When Speech Has Consequences

Back in the Cold War times, we used to say that Russian writers were significant because they’d get punished for what they wrote; American writers, who could write and say anything, were treated as insignificant. That was the irony: the freer the speech, the lower its value. As if “free as in speech” really were the same as “free as in beer,” and the economic law of supply dictated its price. Not that any of us wanted to see speech restricted, and therefore more precious.

In Putin’s Russia, publishing an op-ed can secure you dismissal from your teaching job and a new but dangerous career as a “national traitor.” Let’s hear it for the new generation of Enemies of the People! In one step aimed to force the traitors out into public visibility, the Ministry of Education has, I hear, distributed to all schoolteachers a stack of PowerPoint slides and directed them to use class time to present the official view on the annexation of the Crimea and Russian destiny.

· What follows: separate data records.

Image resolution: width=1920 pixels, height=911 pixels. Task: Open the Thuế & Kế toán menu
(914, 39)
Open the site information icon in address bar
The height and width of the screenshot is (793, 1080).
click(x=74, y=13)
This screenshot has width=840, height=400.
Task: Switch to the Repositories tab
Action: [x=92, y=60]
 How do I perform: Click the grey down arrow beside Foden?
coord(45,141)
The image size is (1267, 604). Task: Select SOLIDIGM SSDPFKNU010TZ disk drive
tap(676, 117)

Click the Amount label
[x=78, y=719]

This is no joking matter. Nor should those of us who live under a less coercive regime envy, even for a moment, the dangerous meaningfulness of the Russian public intellectual.

Meaninglessness? Follow me. In February 2003, I was one of about three million people worldwide marching against the invasion of Iraq. It was already obvious that the purported “weapons of mass destruction” were a pretext and that Saddam Hussein had nothing to do with the September 11 attacks–obvious, at least, if you didn’t watch TV but read The Nation. We brandished handmade signs and cluttered up the main arteries of certain cities. I was coincidentally in New York, so got to exercise my voice and legs, not to mention my free speech rights, on Broadway.

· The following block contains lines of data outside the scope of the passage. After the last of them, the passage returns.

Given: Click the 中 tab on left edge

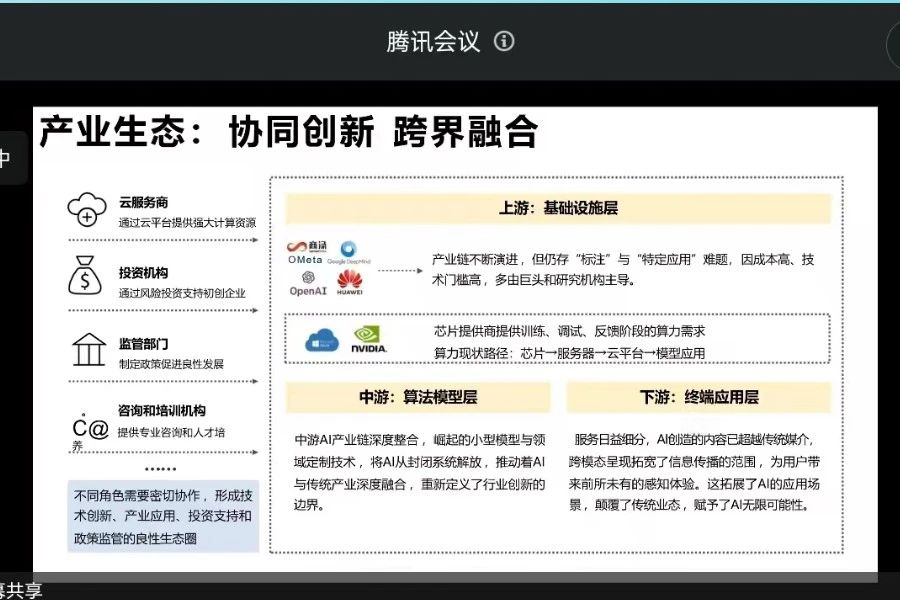Looking at the screenshot, I should point(8,158).
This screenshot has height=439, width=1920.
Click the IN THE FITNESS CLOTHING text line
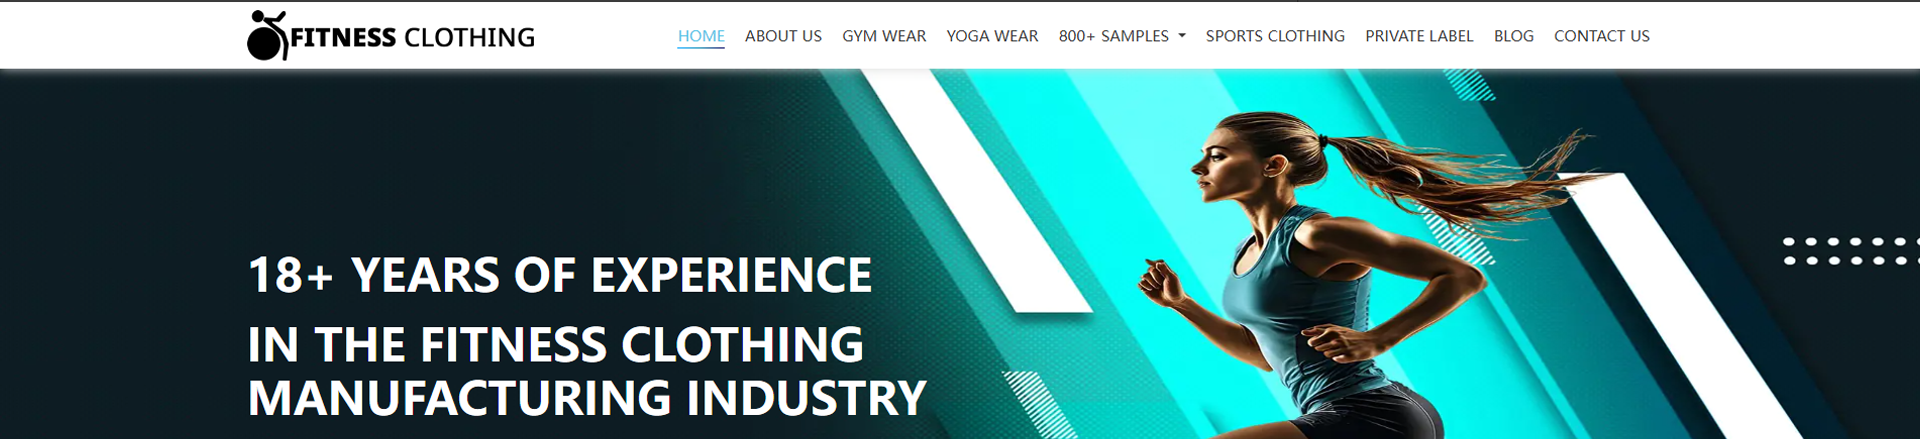click(555, 345)
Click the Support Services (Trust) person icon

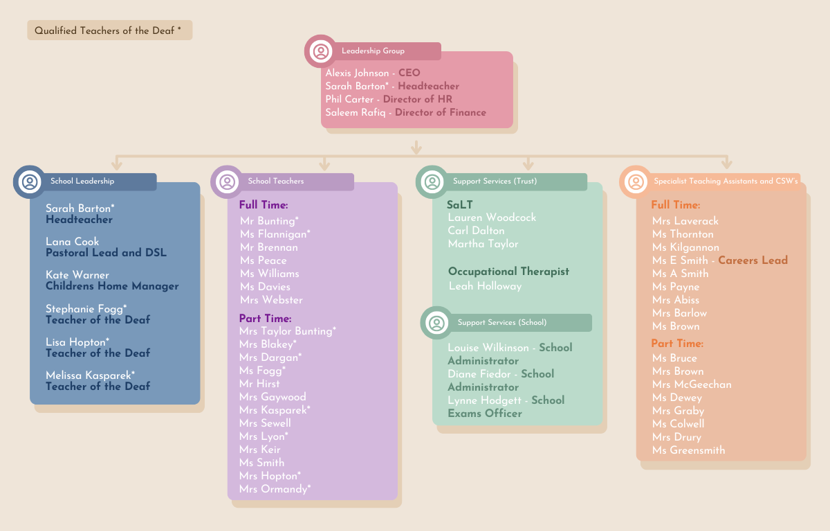(432, 182)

We were, of course, ignored. “Taking it to the streets” used to be a powerful mode of action. Now it’s just a traffic jam on the way to whatever destination our Fearless Leaders have determined for us.

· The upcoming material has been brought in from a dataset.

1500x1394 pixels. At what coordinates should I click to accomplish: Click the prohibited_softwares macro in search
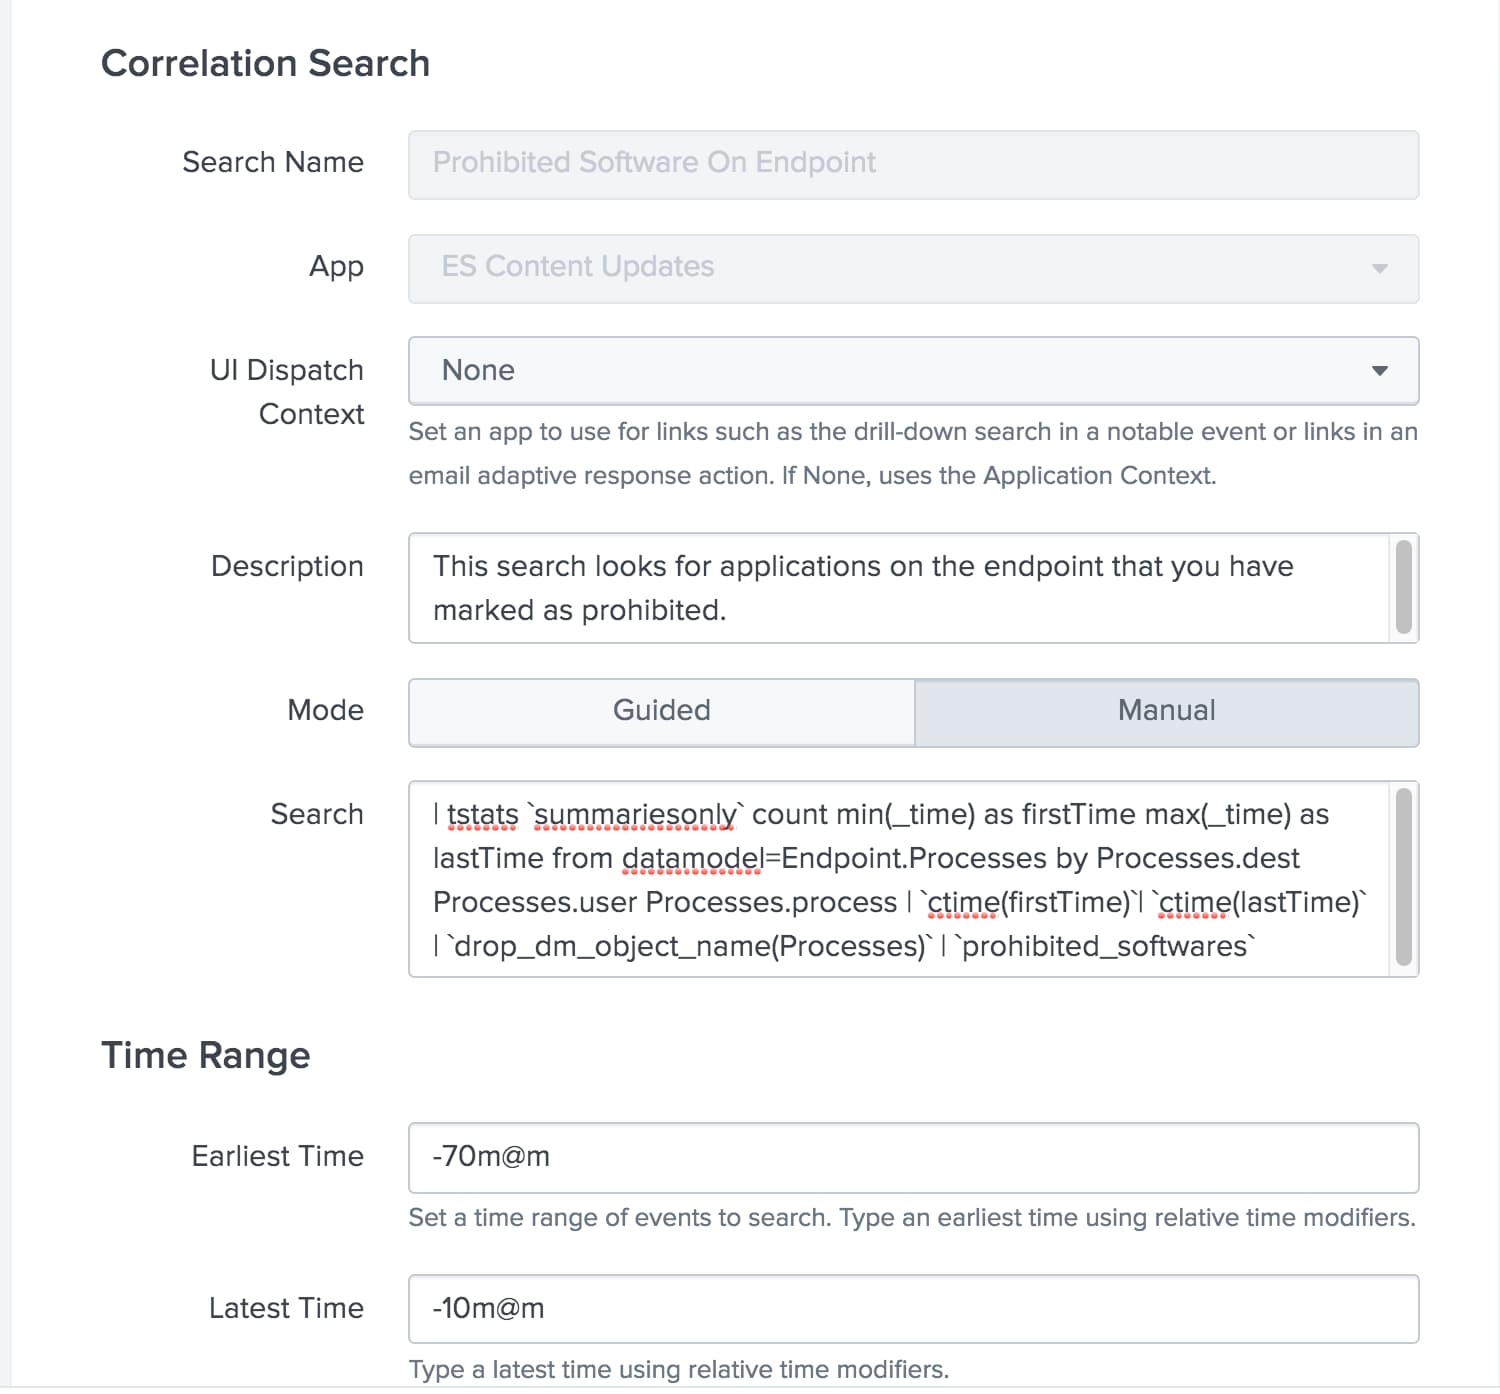tap(1106, 947)
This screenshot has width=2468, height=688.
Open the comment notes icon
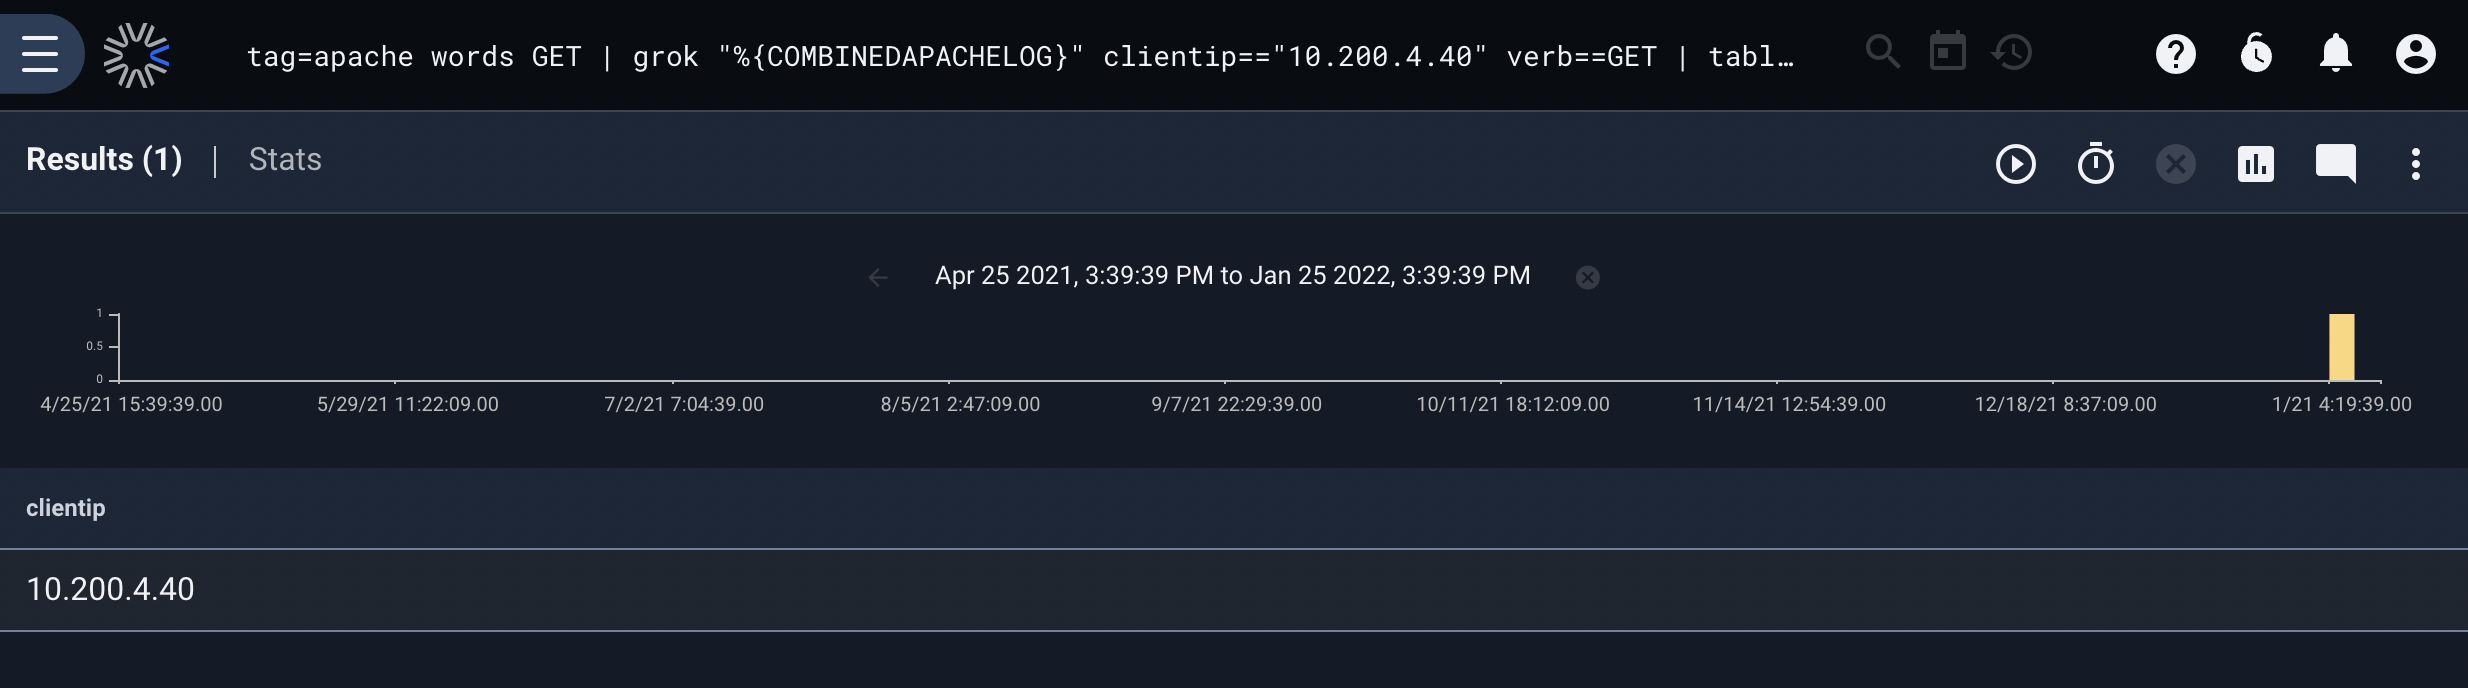[2336, 164]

But it shouldn’t be this way. The right of the people to express grievances and offer policy advice does not reduce to punching one or another pre-set alternative on a ballot every four years. Americans and Europeans have become passive, acquiescent, mere spectators in the political forum,  because the rulers have treated them as such and folks can tell when they’re wasting their time. Frustration and outrage burst out in other ways, for example in voting for nonsensical “protest candidates” or in ill-directed episodes of violence.

The Occupy movement was something of a self-righteous kitchen sink, but it was healthy and ought to be revived. Now that temperatures are moderating, who wants to go to the park and chant “Down with” something? (Hey there, students of Taiwan.)